- **Aim 1**
According to the shale and hydraulic fracturing report, by what percentage have oil and gas methane emissions decreased since 1990?
- **Aim 2**
From the shale and hydraulic fracturing report, extract the passage from "Volume 3, No." up to and including "for electricity generation.", copying it word for word.

07 March 2014

Sidley Shale and Hydraulic Fracturing Report

Volume 3, No. 9

Federal

EPA: Cattle methane emissions top oil and gas industry. The Environmental Protection Agency (“EPA”) published its draft greenhouse gas inventory, issued under the United Nations Framework Convention on Climate Change. The inventory identifies the cattle industry (141 million metric tons CO2e) as the country’s largest source of methane emissions, with the oil and gas industry estimated at 127.1 million metric tons CO2e. EPA noted that oil and gas methane emissions have decreased 17% since 1990, despite the nearly decade-long boom in production. EPA cited voluntary methane controls and the replacement of old cast-iron distribution lines for the reduction. Overall, U.S. greenhouse gas emissions decreased by 3.3% in 2012 compared to the prior year. EPA attributed the reduction, in part, to increasing reliance on natural gas over coal for electricity generation.

EPA: Revisions to GHG reporting for oil & gas sector proposed. EPA posted a pre-publication version of amendments to Subpart W, the regulations governing how the oil and gas sector calculates and reports its GHG emissions. The draft proposes to eliminate by January 1, 2015 the use of “best available monitoring methods,” an alternative emissions methodology allowing covered entities to use an array of available data, such as supplier information or engineering calculations, to estimate emissions. Instead, the sector would have to use more stringent monitoring and quality assurance methods. Covered entities would also be required to report individual GHG emissions instead of reporting only the total carbon dioxide-equivalent of those emissions. Revisions also included changes to the source definition, the sub-basin category definition, and calculation methods for individual equipment used at oil and gas well sites. EPA stated that the changes would improve consistency in the data it collects for its GHG inventory. The proposed rule will be open to public comments for 45 days after it is published in the Federal Register.

- **Material provided**

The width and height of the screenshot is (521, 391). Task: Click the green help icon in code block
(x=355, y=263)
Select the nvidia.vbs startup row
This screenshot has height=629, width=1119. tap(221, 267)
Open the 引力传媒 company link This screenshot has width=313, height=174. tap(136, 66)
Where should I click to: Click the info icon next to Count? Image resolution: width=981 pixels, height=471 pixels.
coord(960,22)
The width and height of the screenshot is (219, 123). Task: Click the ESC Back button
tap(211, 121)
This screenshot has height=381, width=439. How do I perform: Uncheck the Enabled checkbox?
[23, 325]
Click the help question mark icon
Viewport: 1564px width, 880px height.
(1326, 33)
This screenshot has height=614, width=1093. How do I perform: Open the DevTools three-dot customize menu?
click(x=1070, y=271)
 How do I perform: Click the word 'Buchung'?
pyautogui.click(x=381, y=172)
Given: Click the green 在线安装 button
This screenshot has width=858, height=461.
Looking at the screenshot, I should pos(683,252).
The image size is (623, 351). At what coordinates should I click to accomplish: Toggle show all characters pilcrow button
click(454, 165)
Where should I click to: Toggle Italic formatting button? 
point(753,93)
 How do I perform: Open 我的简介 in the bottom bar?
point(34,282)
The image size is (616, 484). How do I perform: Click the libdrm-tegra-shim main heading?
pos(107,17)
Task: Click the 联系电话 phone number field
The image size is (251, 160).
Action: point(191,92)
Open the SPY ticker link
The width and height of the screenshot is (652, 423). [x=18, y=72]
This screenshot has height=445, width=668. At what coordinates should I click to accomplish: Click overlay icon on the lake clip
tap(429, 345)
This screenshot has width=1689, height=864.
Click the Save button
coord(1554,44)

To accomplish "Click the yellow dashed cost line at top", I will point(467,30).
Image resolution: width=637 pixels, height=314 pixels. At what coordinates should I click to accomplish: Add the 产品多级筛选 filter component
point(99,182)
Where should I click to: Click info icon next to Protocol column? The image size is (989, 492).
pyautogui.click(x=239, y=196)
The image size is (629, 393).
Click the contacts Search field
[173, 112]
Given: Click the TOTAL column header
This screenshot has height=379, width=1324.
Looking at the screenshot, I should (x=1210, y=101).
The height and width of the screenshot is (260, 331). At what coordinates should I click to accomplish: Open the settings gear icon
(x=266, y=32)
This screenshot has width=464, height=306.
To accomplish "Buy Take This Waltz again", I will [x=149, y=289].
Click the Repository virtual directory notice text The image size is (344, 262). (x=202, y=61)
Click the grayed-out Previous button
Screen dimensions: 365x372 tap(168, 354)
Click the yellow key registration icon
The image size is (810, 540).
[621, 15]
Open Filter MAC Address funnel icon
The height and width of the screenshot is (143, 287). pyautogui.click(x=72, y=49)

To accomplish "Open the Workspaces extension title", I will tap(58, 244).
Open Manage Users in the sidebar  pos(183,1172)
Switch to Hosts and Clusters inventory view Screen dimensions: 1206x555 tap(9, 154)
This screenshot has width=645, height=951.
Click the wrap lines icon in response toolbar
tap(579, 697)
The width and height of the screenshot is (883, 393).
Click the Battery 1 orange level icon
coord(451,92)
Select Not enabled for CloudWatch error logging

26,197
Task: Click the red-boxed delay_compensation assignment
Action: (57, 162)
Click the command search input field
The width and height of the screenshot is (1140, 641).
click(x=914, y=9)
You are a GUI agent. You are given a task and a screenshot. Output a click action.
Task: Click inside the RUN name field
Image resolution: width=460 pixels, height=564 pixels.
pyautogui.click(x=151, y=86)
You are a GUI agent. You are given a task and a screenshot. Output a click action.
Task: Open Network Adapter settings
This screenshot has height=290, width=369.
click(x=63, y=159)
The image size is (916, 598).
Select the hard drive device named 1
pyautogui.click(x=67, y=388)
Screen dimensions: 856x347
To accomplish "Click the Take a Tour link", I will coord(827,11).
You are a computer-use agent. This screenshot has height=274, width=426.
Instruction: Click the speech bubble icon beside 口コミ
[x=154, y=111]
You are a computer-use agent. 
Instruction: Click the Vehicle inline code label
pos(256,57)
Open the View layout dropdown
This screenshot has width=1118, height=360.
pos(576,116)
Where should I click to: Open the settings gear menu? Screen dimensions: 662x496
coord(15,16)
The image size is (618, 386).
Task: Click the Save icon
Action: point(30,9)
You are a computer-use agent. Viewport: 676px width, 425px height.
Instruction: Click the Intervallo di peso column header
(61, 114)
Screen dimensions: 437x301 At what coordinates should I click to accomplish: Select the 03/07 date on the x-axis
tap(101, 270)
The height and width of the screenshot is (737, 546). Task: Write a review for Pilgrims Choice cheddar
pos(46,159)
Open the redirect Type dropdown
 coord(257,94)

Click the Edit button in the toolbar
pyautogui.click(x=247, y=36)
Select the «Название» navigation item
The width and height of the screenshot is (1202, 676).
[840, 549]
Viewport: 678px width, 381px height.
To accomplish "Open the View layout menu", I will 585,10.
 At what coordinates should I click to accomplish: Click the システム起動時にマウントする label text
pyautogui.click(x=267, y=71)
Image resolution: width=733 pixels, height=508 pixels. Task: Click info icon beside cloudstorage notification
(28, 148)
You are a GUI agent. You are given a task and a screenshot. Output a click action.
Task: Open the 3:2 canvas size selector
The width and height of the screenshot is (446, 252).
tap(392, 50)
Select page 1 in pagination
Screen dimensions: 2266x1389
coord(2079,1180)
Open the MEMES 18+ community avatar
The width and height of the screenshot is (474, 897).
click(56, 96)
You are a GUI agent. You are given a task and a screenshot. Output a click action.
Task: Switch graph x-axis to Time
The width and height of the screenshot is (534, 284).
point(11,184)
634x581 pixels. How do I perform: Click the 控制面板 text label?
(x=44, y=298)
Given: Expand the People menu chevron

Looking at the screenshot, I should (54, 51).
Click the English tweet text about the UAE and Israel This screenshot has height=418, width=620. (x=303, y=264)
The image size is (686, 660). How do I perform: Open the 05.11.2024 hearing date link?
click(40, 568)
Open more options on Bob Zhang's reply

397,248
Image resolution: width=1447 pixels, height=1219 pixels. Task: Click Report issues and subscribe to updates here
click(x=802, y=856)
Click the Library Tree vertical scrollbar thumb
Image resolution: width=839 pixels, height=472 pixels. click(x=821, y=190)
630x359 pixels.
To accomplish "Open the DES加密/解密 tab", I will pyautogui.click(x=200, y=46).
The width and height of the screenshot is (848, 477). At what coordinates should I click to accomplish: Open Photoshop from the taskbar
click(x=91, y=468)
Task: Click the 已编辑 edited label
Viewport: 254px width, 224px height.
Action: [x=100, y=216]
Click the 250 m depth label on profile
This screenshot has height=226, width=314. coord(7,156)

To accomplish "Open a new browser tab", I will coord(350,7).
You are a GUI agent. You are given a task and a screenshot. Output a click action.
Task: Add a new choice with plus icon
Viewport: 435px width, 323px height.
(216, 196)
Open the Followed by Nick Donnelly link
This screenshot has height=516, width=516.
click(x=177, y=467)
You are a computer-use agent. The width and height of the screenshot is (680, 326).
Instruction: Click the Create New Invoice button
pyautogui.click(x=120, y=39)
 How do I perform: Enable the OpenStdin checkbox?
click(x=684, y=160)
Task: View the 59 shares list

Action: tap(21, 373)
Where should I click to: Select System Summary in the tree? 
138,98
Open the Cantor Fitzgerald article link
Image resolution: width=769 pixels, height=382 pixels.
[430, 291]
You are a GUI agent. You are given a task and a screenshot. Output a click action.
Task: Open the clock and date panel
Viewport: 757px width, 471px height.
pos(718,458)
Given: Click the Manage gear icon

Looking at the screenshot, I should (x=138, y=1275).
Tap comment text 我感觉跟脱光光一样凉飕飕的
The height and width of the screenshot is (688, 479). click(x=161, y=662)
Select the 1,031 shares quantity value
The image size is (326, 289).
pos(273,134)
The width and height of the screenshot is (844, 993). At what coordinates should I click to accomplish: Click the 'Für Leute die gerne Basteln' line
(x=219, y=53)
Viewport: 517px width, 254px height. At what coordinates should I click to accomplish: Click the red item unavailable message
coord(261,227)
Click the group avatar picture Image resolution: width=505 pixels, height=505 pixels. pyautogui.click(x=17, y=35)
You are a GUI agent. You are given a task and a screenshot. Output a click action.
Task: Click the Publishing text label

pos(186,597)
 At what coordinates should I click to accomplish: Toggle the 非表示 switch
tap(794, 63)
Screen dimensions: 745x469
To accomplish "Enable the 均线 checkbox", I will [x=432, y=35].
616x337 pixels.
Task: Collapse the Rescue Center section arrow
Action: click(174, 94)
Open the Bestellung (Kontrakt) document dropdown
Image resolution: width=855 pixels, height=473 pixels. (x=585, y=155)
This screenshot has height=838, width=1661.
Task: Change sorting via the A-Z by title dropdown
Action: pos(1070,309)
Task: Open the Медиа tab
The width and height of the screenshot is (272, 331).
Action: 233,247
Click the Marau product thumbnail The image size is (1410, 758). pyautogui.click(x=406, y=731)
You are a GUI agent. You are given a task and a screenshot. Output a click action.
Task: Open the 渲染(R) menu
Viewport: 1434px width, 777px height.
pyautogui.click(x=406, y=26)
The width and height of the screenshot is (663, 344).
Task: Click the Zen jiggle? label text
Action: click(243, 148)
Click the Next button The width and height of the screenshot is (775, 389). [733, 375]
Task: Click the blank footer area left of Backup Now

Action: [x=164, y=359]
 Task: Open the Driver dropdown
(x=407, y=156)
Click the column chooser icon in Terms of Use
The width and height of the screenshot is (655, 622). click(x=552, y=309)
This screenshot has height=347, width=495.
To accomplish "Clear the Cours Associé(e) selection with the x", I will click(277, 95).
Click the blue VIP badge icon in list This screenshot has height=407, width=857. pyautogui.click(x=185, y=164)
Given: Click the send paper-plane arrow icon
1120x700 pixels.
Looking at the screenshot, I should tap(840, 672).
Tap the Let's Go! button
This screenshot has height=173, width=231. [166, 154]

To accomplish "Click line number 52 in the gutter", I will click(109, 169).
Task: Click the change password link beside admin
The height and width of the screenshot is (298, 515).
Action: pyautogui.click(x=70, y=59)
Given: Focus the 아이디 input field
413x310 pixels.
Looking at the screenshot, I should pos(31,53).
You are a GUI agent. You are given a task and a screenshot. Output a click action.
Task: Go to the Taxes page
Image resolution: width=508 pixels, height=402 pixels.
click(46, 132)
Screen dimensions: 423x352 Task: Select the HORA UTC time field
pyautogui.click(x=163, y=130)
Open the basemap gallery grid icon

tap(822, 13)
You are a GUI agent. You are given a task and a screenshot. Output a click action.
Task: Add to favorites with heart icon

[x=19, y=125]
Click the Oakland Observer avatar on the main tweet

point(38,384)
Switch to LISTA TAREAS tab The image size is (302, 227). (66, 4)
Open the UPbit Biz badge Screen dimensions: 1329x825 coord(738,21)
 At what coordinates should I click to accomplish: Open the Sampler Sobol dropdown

- **Task solution 1**
Oil and gas methane emissions have decreased by 17% since 1990.

- **Task solution 2**
Volume 3, No. 9

Federal

EPA: Cattle methane emissions top oil and gas industry. The Environmental Protection Agency (“EPA”) published its draft greenhouse gas inventory, issued under the United Nations Framework Convention on Climate Change. The inventory identifies the cattle industry (141 million metric tons CO2e) as the country’s largest source of methane emissions, with the oil and gas industry estimated at 127.1 million metric tons CO2e. EPA noted that oil and gas methane emissions have decreased 17% since 1990, despite the nearly decade-long boom in production. EPA cited voluntary methane controls and the replacement of old cast-iron distribution lines for the reduction. Overall, U.S. greenhouse gas emissions decreased by 3.3% in 2012 compared to the prior year. EPA attributed the reduction, in part, to increasing reliance on natural gas over coal for electricity generation.